[TASK REQUIREMENTS]: Whatever the lines below say, output them exactly.

━━━━━ PROVIDED RECORDS

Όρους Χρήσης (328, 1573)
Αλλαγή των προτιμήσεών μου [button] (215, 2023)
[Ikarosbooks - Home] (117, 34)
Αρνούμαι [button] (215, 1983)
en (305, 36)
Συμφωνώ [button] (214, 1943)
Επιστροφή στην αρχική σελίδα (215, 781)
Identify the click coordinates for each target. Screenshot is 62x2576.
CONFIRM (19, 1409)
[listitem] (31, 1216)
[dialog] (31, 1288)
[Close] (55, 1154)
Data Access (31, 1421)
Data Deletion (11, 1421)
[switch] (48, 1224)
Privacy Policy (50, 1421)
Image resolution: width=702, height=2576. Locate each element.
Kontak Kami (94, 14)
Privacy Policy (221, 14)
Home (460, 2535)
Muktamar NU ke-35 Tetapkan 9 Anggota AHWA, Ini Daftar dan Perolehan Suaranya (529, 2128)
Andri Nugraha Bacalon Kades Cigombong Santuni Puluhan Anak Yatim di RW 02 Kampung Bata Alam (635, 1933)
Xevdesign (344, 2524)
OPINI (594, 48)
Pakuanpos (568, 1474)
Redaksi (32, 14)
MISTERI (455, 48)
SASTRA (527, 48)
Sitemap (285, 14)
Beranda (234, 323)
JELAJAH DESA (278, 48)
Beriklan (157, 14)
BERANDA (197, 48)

━━━━━━━━━━

[REPLY]:
Όρους Χρήσης (328, 1573)
Αλλαγή των προτιμήσεών μου [button] (215, 2023)
[Ikarosbooks - Home] (117, 34)
Αρνούμαι [button] (215, 1983)
en (305, 36)
Συμφωνώ [button] (214, 1943)
Επιστροφή στην αρχική σελίδα (215, 781)
Identify the click coordinates for each target. Screenshot is 62x2576.
CONFIRM (19, 1409)
[listitem] (31, 1216)
[dialog] (31, 1288)
[Close] (55, 1154)
Data Access (31, 1421)
Data Deletion (11, 1421)
[switch] (48, 1224)
Privacy Policy (50, 1421)
Image resolution: width=702, height=2576. Locate each element.
Kontak Kami (94, 14)
Privacy Policy (221, 14)
Home (460, 2535)
Muktamar NU ke-35 Tetapkan 9 Anggota AHWA, Ini Daftar dan Perolehan Suaranya (529, 2128)
Andri Nugraha Bacalon Kades Cigombong Santuni Puluhan Anak Yatim di RW 02 Kampung Bata Alam (635, 1933)
Xevdesign (344, 2524)
OPINI (594, 48)
Pakuanpos (568, 1474)
Redaksi (32, 14)
MISTERI (455, 48)
SASTRA (527, 48)
Sitemap (285, 14)
Beranda (234, 323)
JELAJAH DESA (278, 48)
Beriklan (157, 14)
BERANDA (197, 48)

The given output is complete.